Belum sempat Abi melangkahkan satu kakinya masuk ke mobil, sosok Marco keluar dari pintu penumpang depan mobil Indri, dengan tergopoh-gopoh membukakan pintu untuk atasannya. Indri — dengan tas tangan mewah dan tablet di tangan — keluar. Raut wajahnya dingin. Tatapannya bertubrukkan dengan tatapan Abi yang kini hanya bisa mematung dengan tubuh menegang, takut ketahuan. Mau menutup pintu taksi, masalahnya Abi tak mengerti bagaimana caranya.
Abi cepat-cepat mengangguk dan merapatkan tangan, bibirnya tersenyum sopan sebelum menyapa sekaligus berpamitan kepada Indri.
“Sore, Bu. Saya izin pulang lebih dulu karena ada keperluan mendesak.”
Indri bahkan tidak mau repot-repot menjawab. Ia hanya melengos dengan tatapan dingin yang tak berubah. Tetapi, Abi sadar, bosnya itu juga sempat melirik taksi yang hendak Abi tumpangi dengan satu alis terangkat sebelum meninggalkan Abi dengan perasaan terguncang karena sapaan penuh sopan santunnya diabaikan sama sekali.
Untungnya, dari posisi Indri berdiri, ia tidak bisa melihat bahwa ada penumpang lain di dalam yang tengah menunggu Abi dengan rasa bingung dan penasaran: siapa yang disapa Abi dan kenapa perempuan itu tak kunjung masuk?
Sambil mengikuti langkah atasannya memasuki gedung kantor, Marco juga sempat menatap Abi penasaran, mulutnya bergerak mengajukan pertanyaan tanpa suara kepada juniornya tersebut, “Mau ke mana?”
Namun, kondisi Abi yang tidak baik-baik saja membuat perempuan itu tak bisa merespons dengan benar. Abi hanya memaksakan senyum seraya menggeleng, seakan memberi isyarat bahwa ia akan menjelaskannya nanti. Baru setelah itu, Abi masuk ke mobil, duduk di sebelah Kendra dengan mata berkaca-kaca.
“Kamu nyapa siapa tadi?” tanya Kendra penasaran. Begitu menyadari wajah Abi yang merah-padam dan matanya yang berair, Kendra seketika diserang rasa panik.
“Ke — Kenapa?”
Kendra buru-buru meraih sapu tangan di balik saku jasnya dan memberikannya kepada Abi.
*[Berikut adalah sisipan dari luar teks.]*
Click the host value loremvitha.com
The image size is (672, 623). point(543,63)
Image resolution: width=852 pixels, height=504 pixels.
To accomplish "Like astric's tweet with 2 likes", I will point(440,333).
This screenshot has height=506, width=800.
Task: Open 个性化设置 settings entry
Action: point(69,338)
“Kenapa sih… Bapak harus jemput pakai taksi mewah begini?” ucap Abi lesu dan frustrasi sambil sesenggukan. “Pasti Bu Indri makin nggak suka sama saya yang terkesan banyak gaya dan borjuis….”
Abi tahu, ini bukan salah Kendra. Ia hanya melemparkan kekesalannya dan menjadikan pria itu sebagai samsak dari rasa emosinya yang tak tersalurkan kepada Indri. Tetapi, Abi tidak bisa menahannya sendiri. Ia benar-benar tak mengerti apa yang membuat Indri begitu tak menyukainya hingga Abi harus kehilangan pekerjaan yang ia impikan selama ini: menjadi pegawai di salah satu perusahaan sebesar SMFood.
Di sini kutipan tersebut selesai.